■ **COMPITI DA SVOLGERE**
**1)** Elenchi tutti gli interpreti del cast menzionati nell'intervista, ciascuno con il personaggio che interpreta.
**2)** Prosegua l'intervista sulla «Bohème» di Martone dal punto in cui si interrompe.

■ **ESTRATTO**
Nel cast la Mimì di Federica Lombardi, il Rodolfo di Jonathan Tetelman, la Musetta della moldava Valentina Naforni, il beneventano Davide Luciano come Marcello, il georgiano Giorgi Manoshvili come Colline e Roberto Lorenz come Schaunard. Costumi di Anna Biagiotti, luci e fotografia di Pasquale Mari. «E sarà, come nelle altre occasioni, una performance in piena regola non un film d'opera, ma un'opera filmata che diventa cinema», spiega il regista napoletano che in piena pandemia, due ani fa, tenne a battesimo un suo nuovo ideale format, facendo rivivere il capolavoro rossiniano in un teatro completamente vuoto.

E ora Martone?
«Ora per fortuna i teatri sono pieni. Così ho pensato di realizzare l'opera in un luogo che potrebbe rappresentare il dietro le quinte. E ho scelto i laboratori di scenografia del Teatro dell'Opera di Roma, in via dei Cerchi, un edificio bellissimo di archeologia industriale molto particolare e ampio che mi ha consentito anche di realizzare una soffitta con pochi elementi scenografici trovati sul posto, proprio all'ultimo piano dell'edificio dove si dipingevano i fondali per il teatro. Ma ci saranno anche degli esterni».

E l'epoca?
«Siamo negli anni 60, nel pre-Sessantotto. C'è un'aria di ribellione. Potremmo pensare a un film della nouvelle vague: giovinezza, amicizia, sogni, tradimenti, amore. Una giovinezza ribelle molto evidente, ad esempio, nel rapporto con le poche figure di adulti che vengono derisi e sbeffeggiati dai giovani protagonisti».

«Bohème», però è anche opera delle illusioni e della gioventù perduta, dove irrompono la malattia e la morte.
«Sì, ma io non ho voluto vedere Mimì malata fin dal primo momento come molti fanno in teatro. È una ragazza piena di sogni, di illusioni che si infrangono. Ma il suo dramma è la vita, è la realtà, l'accadere delle cose. È il momento in cui le illusioni si infrangono e si capisce cosa significa stare al mondo.

■ **MATERIALE DA ESAMINARE**
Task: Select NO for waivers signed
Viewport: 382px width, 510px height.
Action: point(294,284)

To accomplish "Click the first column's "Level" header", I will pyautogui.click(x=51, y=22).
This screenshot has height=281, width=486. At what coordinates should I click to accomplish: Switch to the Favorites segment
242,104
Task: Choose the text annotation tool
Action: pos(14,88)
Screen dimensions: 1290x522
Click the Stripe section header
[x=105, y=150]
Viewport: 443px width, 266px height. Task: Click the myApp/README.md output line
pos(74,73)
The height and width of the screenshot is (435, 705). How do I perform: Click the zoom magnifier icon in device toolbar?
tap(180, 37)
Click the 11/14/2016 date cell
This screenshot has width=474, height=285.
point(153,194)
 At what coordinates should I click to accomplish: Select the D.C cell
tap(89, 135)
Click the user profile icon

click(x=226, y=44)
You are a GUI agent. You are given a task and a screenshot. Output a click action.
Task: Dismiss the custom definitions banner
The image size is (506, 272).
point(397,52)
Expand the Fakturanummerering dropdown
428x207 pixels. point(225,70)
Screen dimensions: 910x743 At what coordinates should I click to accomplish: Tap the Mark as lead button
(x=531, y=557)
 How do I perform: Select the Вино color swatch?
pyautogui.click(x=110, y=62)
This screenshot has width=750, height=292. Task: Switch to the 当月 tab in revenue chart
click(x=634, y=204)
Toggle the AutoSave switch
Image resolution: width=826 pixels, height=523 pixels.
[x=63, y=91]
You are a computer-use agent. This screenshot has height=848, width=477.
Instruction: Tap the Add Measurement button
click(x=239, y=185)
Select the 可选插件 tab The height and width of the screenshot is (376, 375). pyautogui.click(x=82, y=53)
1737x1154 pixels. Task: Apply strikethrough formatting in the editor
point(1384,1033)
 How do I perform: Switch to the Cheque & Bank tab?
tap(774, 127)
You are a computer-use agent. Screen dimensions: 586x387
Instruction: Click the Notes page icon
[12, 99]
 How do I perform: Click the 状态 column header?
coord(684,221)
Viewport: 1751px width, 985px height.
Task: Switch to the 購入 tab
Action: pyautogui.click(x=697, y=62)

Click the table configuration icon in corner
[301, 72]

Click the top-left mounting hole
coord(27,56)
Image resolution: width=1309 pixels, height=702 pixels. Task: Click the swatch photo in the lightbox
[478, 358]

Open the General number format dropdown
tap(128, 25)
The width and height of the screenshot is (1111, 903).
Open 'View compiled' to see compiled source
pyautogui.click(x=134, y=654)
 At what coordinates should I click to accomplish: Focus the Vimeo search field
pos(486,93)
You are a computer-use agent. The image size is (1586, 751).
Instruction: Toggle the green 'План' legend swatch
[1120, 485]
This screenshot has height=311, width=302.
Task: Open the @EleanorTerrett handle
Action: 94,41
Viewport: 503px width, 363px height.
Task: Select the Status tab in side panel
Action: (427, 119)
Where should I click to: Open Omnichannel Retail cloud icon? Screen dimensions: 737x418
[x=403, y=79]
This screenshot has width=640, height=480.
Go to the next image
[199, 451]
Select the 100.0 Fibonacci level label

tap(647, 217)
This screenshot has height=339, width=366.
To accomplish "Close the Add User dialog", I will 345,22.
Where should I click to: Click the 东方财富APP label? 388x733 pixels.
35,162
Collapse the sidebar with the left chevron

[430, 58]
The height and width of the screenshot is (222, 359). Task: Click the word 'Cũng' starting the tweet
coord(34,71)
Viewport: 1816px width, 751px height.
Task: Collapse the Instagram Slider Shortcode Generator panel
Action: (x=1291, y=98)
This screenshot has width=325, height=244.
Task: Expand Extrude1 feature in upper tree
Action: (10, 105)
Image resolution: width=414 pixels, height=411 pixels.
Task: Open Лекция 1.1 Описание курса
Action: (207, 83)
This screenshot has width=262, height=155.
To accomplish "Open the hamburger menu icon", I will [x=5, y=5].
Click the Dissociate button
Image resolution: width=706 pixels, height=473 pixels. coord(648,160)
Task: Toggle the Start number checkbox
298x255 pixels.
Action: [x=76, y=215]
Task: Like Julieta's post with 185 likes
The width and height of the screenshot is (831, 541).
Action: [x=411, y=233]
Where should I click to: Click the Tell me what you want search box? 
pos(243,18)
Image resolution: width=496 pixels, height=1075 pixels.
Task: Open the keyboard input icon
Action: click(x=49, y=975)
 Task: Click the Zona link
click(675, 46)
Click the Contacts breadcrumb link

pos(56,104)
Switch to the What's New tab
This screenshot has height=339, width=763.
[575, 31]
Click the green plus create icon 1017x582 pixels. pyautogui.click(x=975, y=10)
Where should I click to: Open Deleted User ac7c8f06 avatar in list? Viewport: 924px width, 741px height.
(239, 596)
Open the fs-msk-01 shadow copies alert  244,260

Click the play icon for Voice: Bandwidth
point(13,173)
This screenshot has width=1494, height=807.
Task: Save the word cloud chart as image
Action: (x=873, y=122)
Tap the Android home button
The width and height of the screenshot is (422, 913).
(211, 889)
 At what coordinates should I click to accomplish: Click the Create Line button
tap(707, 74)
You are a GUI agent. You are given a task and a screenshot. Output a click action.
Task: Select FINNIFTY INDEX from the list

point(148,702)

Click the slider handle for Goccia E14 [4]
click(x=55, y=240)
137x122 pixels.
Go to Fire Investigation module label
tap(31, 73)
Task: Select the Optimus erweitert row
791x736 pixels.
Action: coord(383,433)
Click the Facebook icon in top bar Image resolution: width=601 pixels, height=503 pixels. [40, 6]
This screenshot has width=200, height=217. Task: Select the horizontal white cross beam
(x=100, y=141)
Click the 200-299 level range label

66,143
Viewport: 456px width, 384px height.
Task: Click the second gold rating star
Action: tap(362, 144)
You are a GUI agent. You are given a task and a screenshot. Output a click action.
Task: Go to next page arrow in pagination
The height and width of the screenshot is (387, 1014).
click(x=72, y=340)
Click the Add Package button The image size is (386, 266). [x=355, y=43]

■ **SOLUZIONI**
**1)**
- Federica Lombardi: Mimì
- Jonathan Tetelman: Rodolfo
- Valentina Naforni: Musetta
- Davide Luciano: Marcello
- Giorgi Manoshvili: Colline
- Roberto Lorenz: Schaunard

**2)**
Ed è incredibile quanta vita, quanta energia, possa sprigionare ancora oggi quest'opera scritta da Puccini alla fine dell'Ottocento».

Un'opera che alterna momenti diversi, da un lato l'intimità delle scene d'amore, dall'altro la confusione delle vie parigine.
«Già. E proprio il secondo atto con l'affollato Cafè Momus mi dà la possibilità di insistere con il cinema».

In che senso?
«È un momento in cui tutto succede contemporaneamente. C'è Musetta che prende in giro Alcindoro e istiga Marcello, c'è Parpignol con il coro di bambini, ci sono Mimì e Rodolfo con la loro cuffietta. Tanti piccoli quadretti che grazie all'arte di Puccini si accavallano in una scena quasi cubista, in cui si sente tutta l'avanguardia del 900».

E il cinema?
«Il cinema mi dà la possibilità di soffermarmi su questi vari momenti».

Il tutto sempre in presa diretta?
«Certamente. L'orchestra suona dal vivo, i cantanti cantano e recitano rispondendo alle mie poche richieste. C'è un complicato gioco di monitor e riporti perché i cantanti e il direttore non possono mai perdersi di vista. Non è facile, è quasi una follia».

Ma dopo la terza prova, lei a questa follia ci dev'essere abituato, la rifarebbe?
«Per il momento chiudo un trittico. Certo, nel frattempo non posso negare che si è mosso qualcosa, il mondo si trasforma, si guarda oltre. Ma in ogni caso questo format tra teatro, opera lirica e cinema, risponde alle origini del mio lavoro in cui dominavano le contaminazioni. Anzi. A proposito di contaminazioni e nuove tecnologie, ho finito il montaggio per lo streaming del mio Otello realizzato al San Carlo e spero tutti possano vederlo in rete al più presto. In tanti non sono potuti venire a teatro, è una bella occasione».

La lirica, comunque, ha sempre una parte importante nei suoi programmi?
«In questo momento sì, ci sono le due opere per la Scala. Due titoli previsti negli anni scorsi e saltati a causa del Covid che ora il teatro ripropone».
Intanto ci sono le quattordici candidature per «Qui rido io».
«Naturalmente le tante nomination ai David sono un bel traguardo. La candidatura alla sceneggiatura cui ho lavorato intensamente con Ippolita di Majo mi ha fatto molto piacere. Credo comunque che sia un bel momento non solo per me ma per tutto il cinema napoletano che schiera registi, attori, sceneggiatori, tecnici. Un momento di forza e di festa che spinge al sorriso in un tempo in cui c'è poco da sorridere».